An excerpt:
[Prior] models assume that the probability of an ad getting clicked is independent of other ads that appear with it on the same page, an assumption made without much justification. It is hard to imagine that seeing an ad, perhaps followed by a click, has no effect on the subsequent behavior of the user.I have been bothered for some time by the assumption that crappy ads have no impact on the ads around them. It seems likely that bad ads make things worse for everyone and should be penalized beyond the higher bids they have to pay for their low clickthrough rates.
We propose a model based on a user who starts to scan the list of ads from the top, and makes decisions (about whether to click, continue scanning, or give up altogether) based on what he sees.
More specifically, we model the user as the following Markov process: "Begin scanning the ads from the top down. When position j is reached, click on the ad i with probability pi. Continue scanning with probability qi."
It turns out that the structure of this [auction] is different than that of [generalized second price] ... The presence of the qi's requires a delicate tradeoff between the click probability of an ad and its effect on the slots below it.

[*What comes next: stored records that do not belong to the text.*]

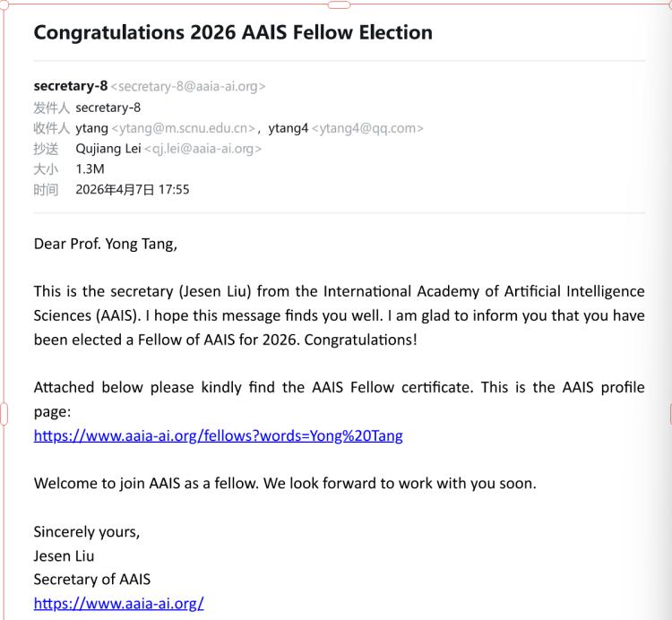Image resolution: width=672 pixels, height=620 pixels.
Task: Click the CC name Qujiang Lei
Action: pyautogui.click(x=108, y=148)
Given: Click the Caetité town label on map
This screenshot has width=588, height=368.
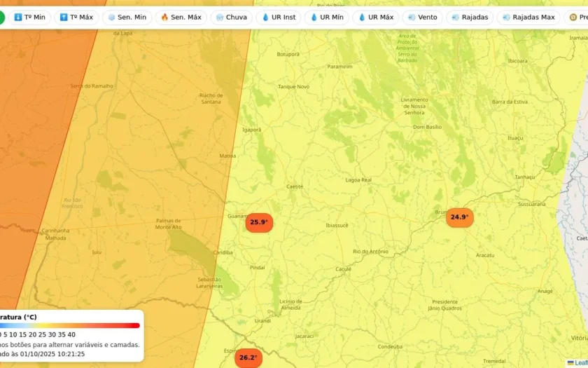Looking at the screenshot, I should [295, 186].
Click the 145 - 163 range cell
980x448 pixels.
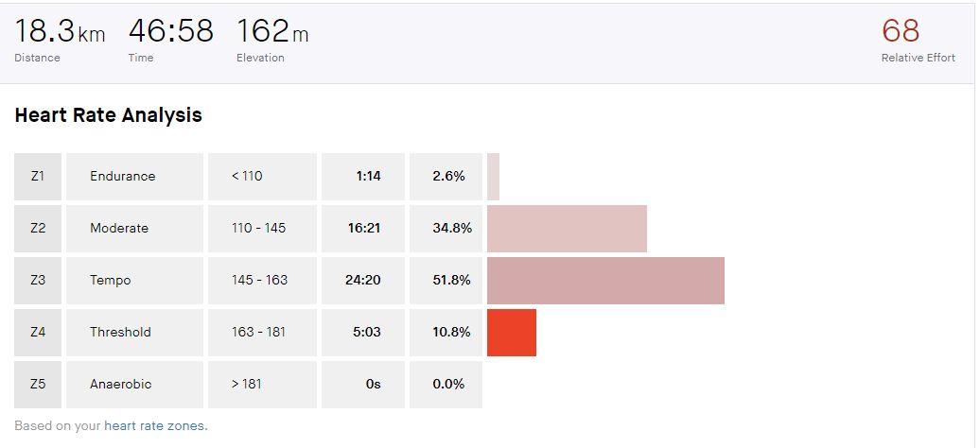point(260,281)
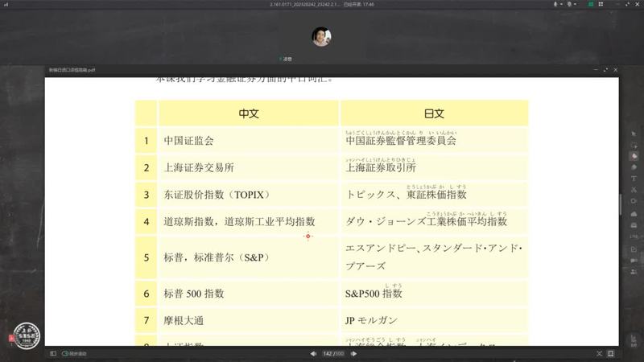
Task: Pick the circle shape annotation tool
Action: pos(634,200)
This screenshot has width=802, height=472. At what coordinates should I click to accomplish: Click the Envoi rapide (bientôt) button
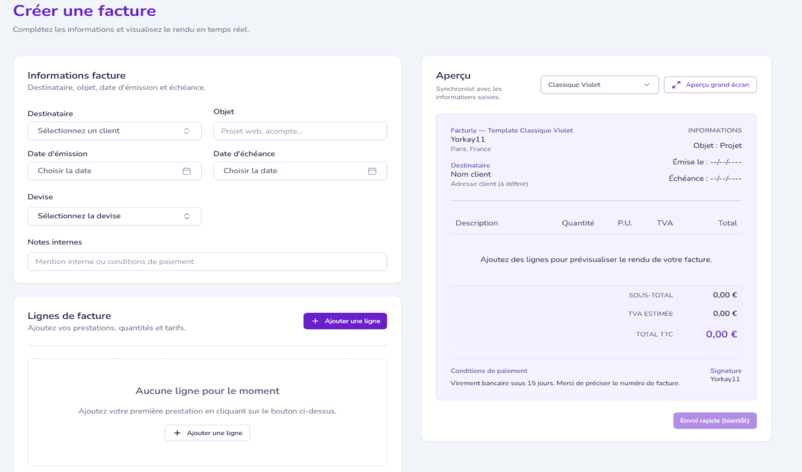(x=715, y=421)
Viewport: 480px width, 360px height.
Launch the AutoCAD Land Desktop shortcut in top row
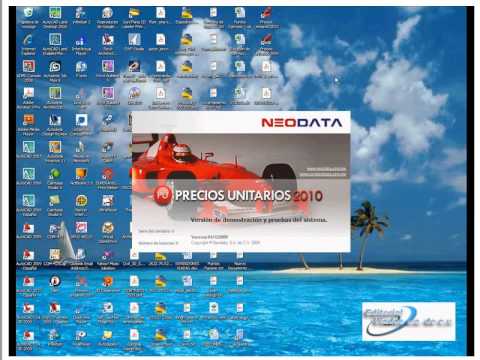tap(55, 17)
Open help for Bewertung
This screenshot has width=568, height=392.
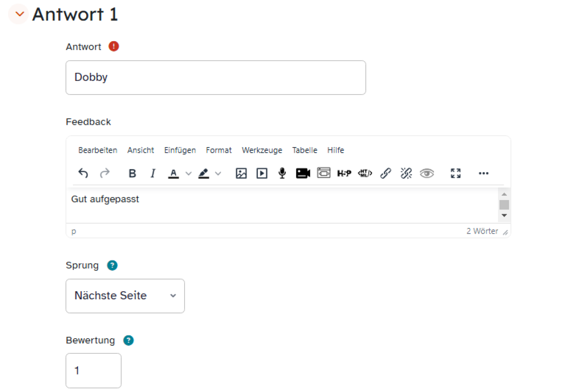coord(128,340)
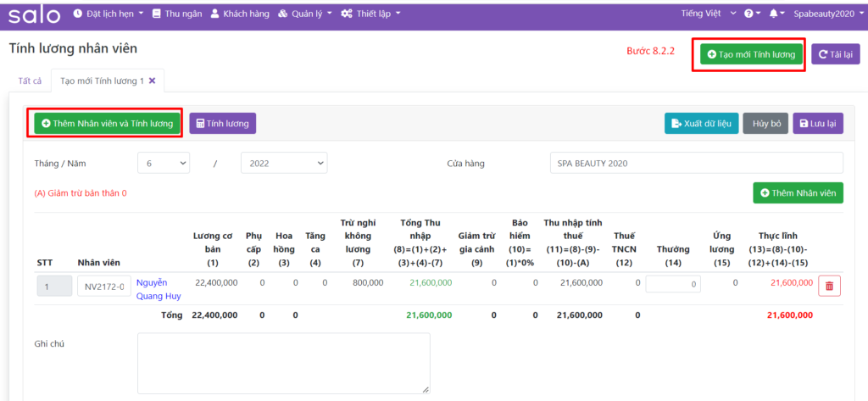Open the year dropdown showing 2022
868x401 pixels.
tap(283, 163)
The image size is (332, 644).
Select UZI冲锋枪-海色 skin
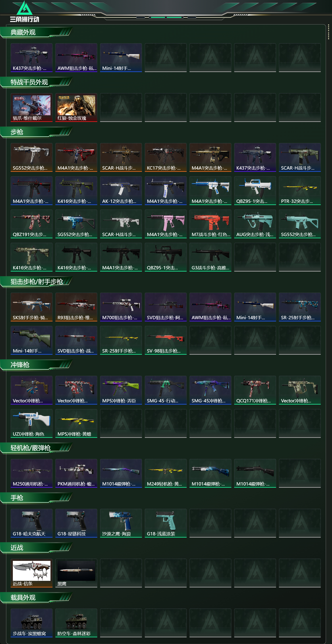pos(31,423)
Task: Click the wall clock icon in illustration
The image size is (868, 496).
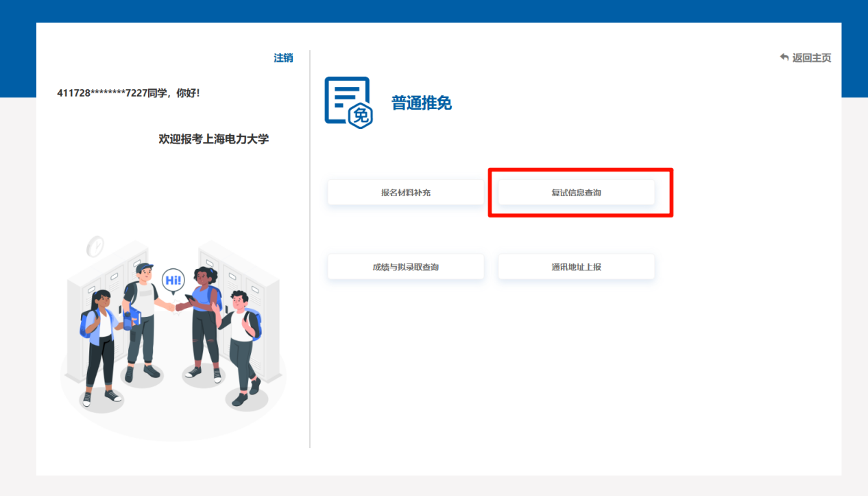Action: [x=95, y=246]
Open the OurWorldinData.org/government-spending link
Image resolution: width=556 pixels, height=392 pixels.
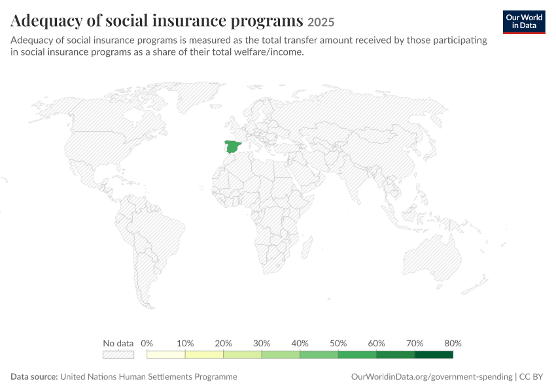click(x=432, y=377)
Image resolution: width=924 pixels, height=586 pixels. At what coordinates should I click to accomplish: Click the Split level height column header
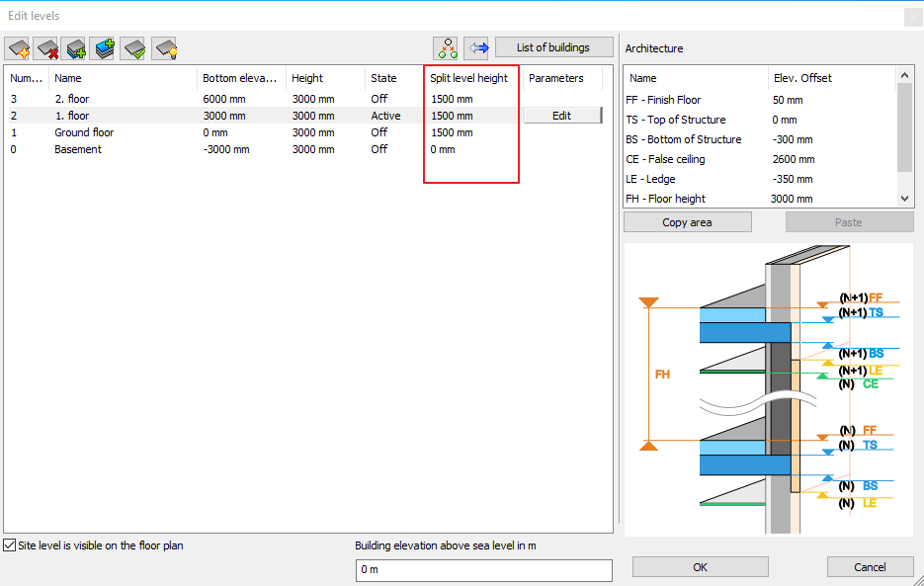pos(468,78)
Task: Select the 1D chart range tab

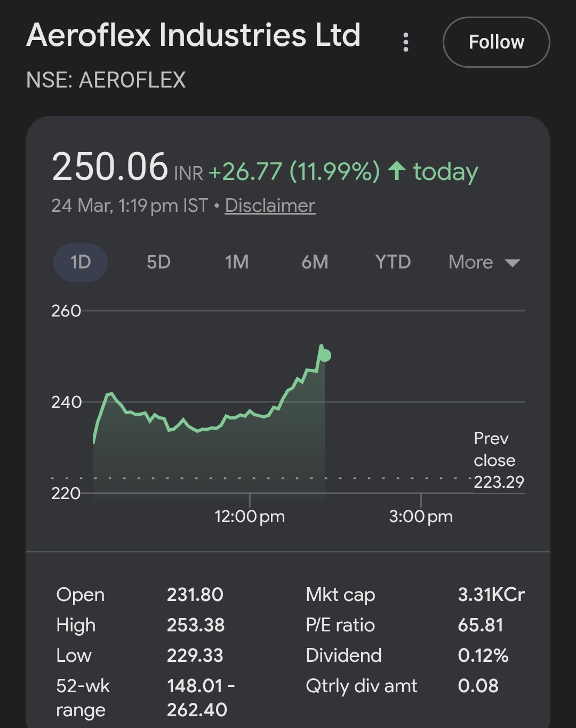Action: click(81, 262)
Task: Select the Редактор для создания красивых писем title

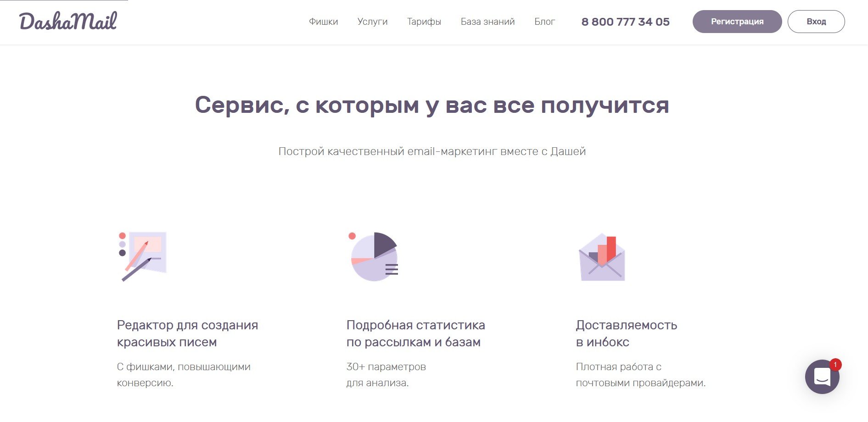Action: click(187, 333)
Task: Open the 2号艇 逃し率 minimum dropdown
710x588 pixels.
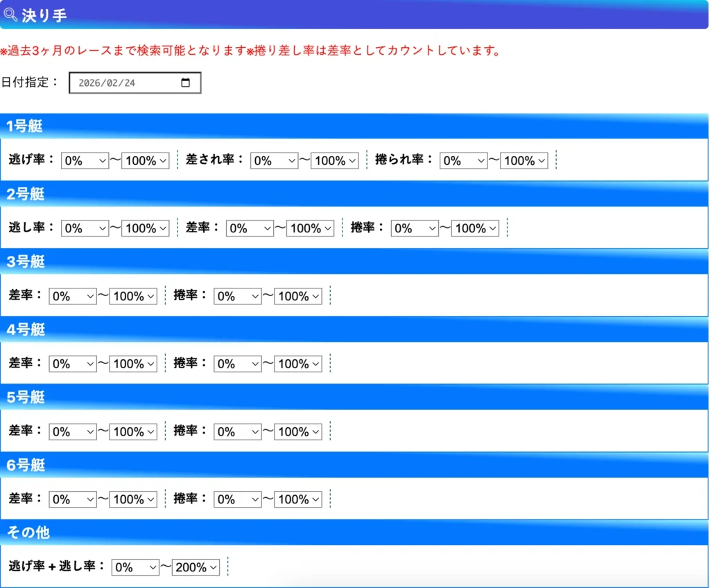Action: click(x=85, y=227)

Please see also Craswell et al., "An Experimental Comparison of Click-Position Bias Models" (PDF), a WSDM 2008 paper that proposes a similar "cascade model" not for ads, but for search results.
Please see also my earlier post, "Hal Varian on advertising auctions", which talks about an Ad Quality Score that Google uses and how it may be an attempt to patch a problem in current advertising auction models. While I doubt the Ad Quality Score is trying to exactly produce the model this paper advocates, the two efforts may be targeting the same problem.